▶ **PROBLEM DETAILS**: Whenever a line of the data below holds the string "task", copy that line.

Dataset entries
========

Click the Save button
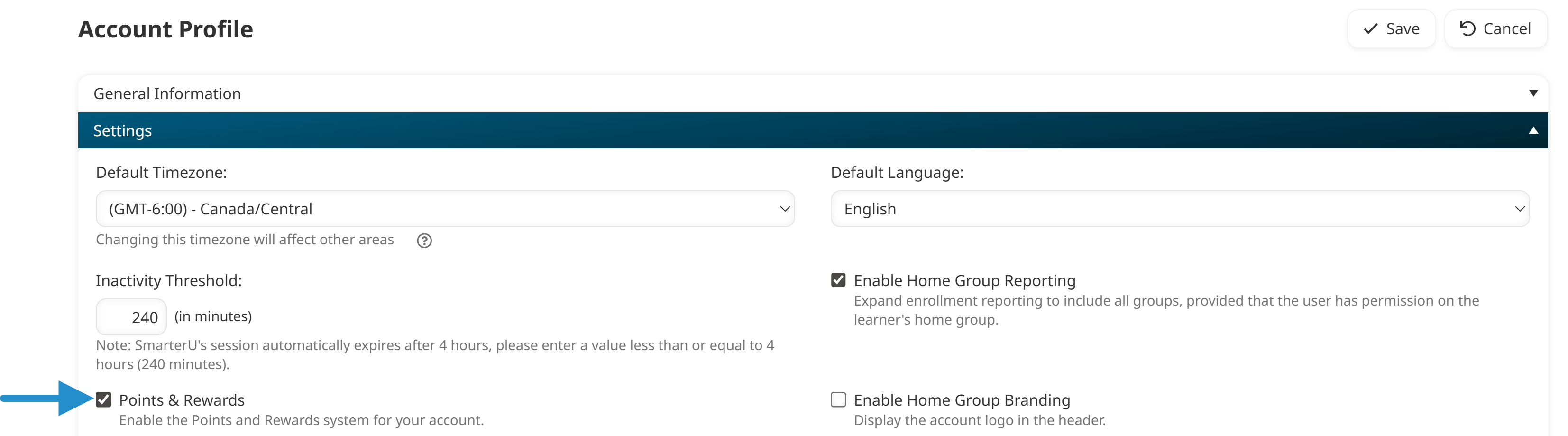Screen dimensions: 1568x436 (x=1391, y=28)
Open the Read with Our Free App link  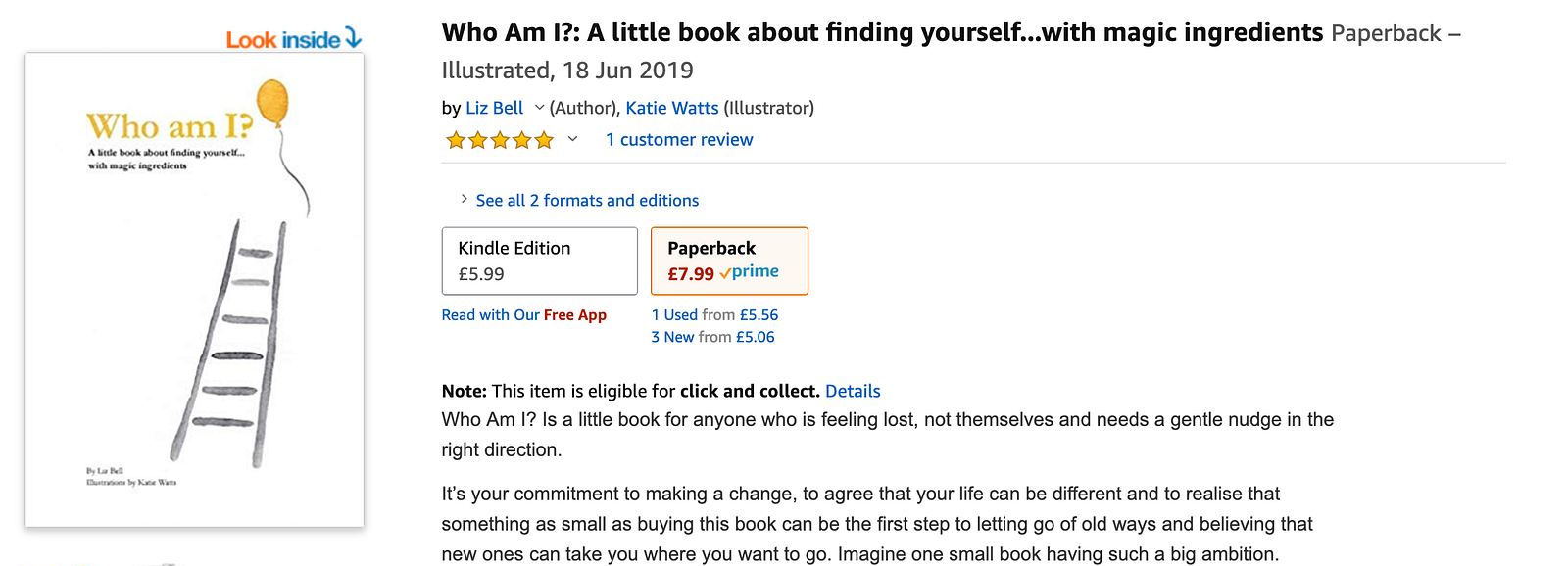pos(523,315)

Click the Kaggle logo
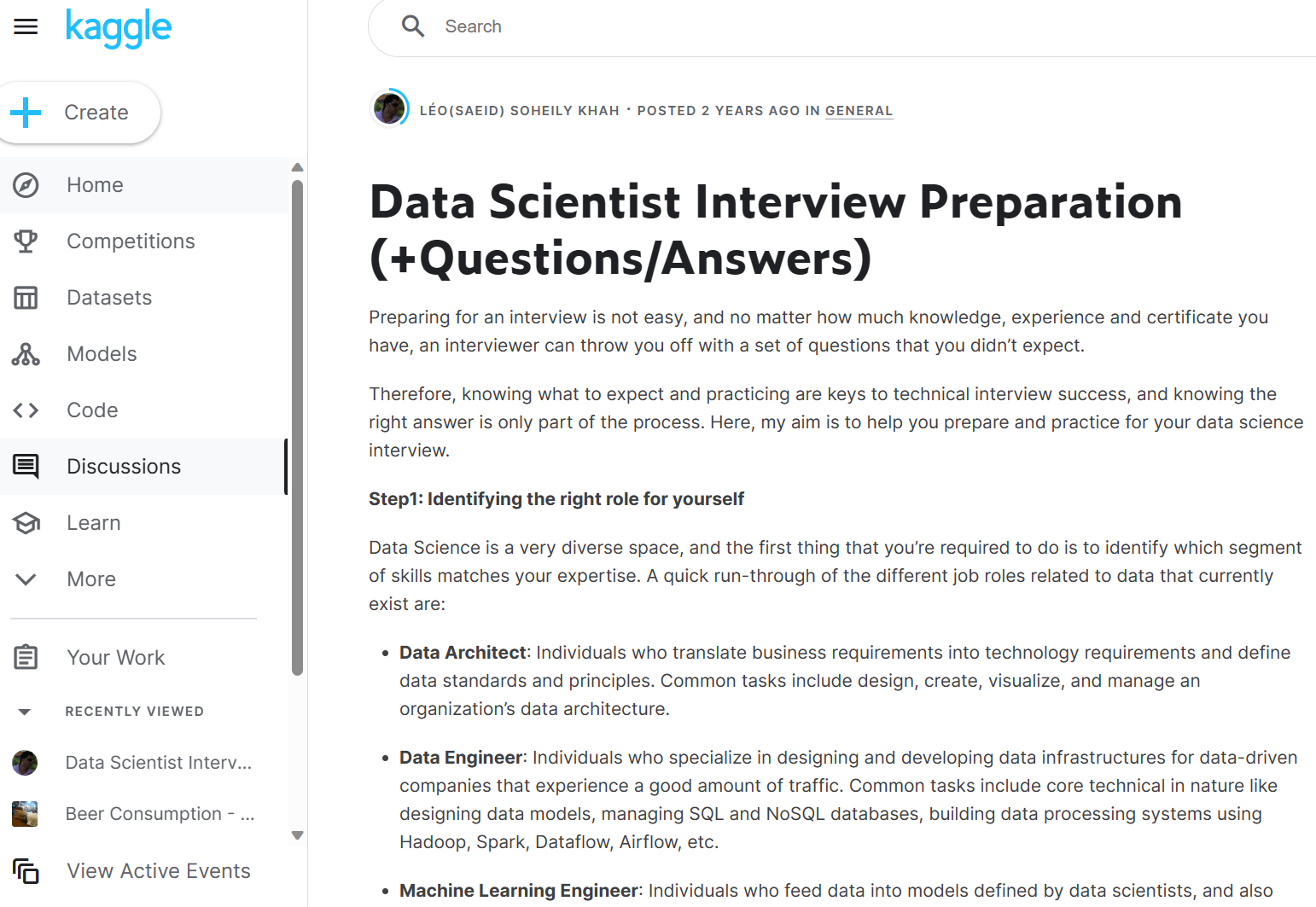[x=119, y=28]
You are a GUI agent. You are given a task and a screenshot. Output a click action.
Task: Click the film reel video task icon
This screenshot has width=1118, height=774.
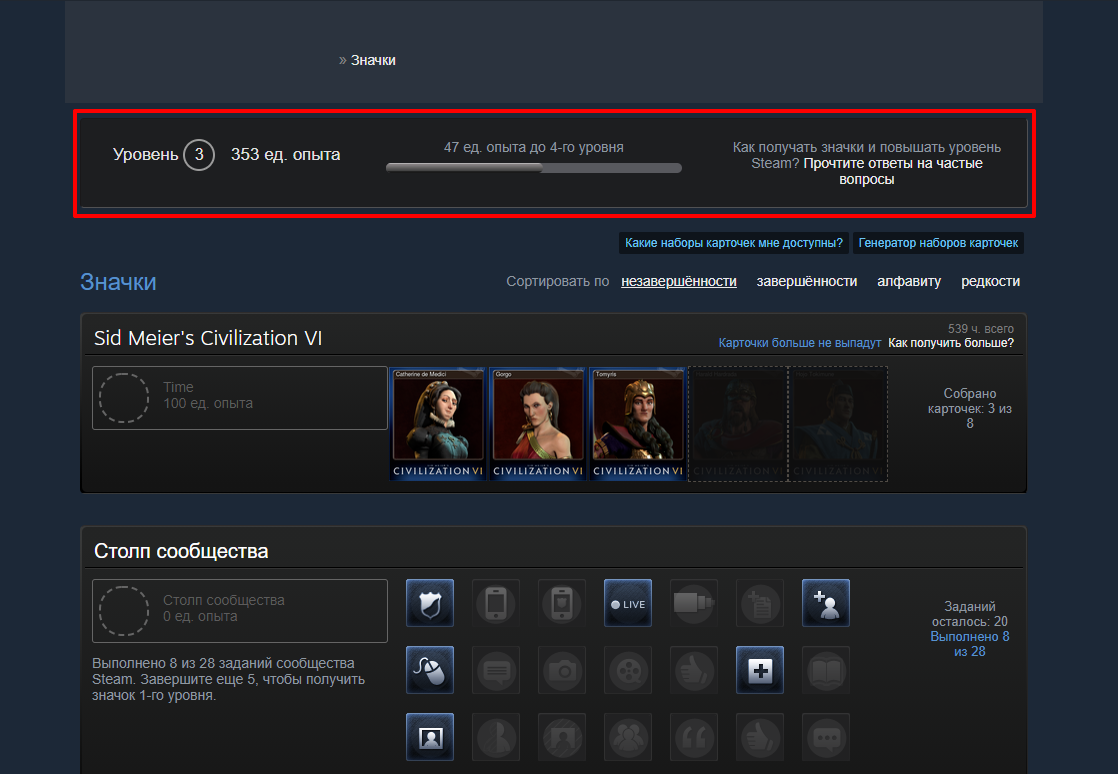pyautogui.click(x=628, y=670)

========

▶ **ANSWER SPACE**:
You are a GUI agent. You are given a task and a screenshot. Output a click action.
Task: Click the film reel video task icon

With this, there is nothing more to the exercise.